◆ DIRECTIONS
Answer these questions from the dangerous goods transport passage below:
1. Which body produced the Recommendations on the Transport of Dangerous Goods?
2. What nickname does the passage give those recommendations, and do they have the force of law?
3. Which organization issues the International Maritime Dangerous Goods Code?

◆ SOURCE PASSAGE
┌────────

There is a substantial body of international regulation of the transportation of harmful substances by air, rail, road and sea (converted into national legislation in many countries). Most are based on standards sponsored by the United Nations, and cover the principles of identification, labelling, prevention and mitigation. The United Nations Committee of Experts on the Transport of Dangerous Goods has produced Recommendations on the Transport of Dangerous Goods. They are addressed to governments and international organizations concerned with the regulation of the transport of dangerous goods. Among other aspects, the recommendations cover principles of classification and definitions of classes, listing of the content of dangerous goods, general packing requirements, testing procedures, making, labelling or placarding, and transport documents. These recommendations—the “Orange Book”—do not have the force of law, but form the basis of all the international regulations. These regulations are generated by various organizations:

  • the International Civil Aviation Organization: Technical Instructions for Safe Transport of Dangerous Goods by Air (Tis)
  • the International Maritime Organization: International Maritime Dangerous Goods Code (IMDG Code)
  • the European Economic Community: The European Agreement Concerning the International Carriage of Dangerous Goods by Road (ADR)
  • the Office of International Rail Transport: Regulations Concerning the International Carriage of Dangerous Goods by Rail (RID).

└────────

Stored data

┌────────

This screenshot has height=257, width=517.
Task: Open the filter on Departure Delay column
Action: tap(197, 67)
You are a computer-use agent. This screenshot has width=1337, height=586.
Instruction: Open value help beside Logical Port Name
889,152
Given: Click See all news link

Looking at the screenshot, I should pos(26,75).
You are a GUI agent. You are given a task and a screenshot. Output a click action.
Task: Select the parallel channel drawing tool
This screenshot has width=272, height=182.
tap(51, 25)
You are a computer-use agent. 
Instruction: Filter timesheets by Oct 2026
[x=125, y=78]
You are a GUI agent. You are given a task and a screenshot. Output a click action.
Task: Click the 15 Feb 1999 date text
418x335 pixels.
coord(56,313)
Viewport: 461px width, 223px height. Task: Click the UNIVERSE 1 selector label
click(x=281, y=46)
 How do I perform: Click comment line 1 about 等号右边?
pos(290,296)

└────────
┌────────

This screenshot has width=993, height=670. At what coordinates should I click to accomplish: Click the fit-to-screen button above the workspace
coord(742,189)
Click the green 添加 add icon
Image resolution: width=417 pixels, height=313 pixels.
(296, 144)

└────────

◆ TASK ANSWER
1. The United Nations Committee of Experts on the Transport of Dangerous Goods.
2. The "Orange Book." No, they do not have the force of law.
3. The International Maritime Organization.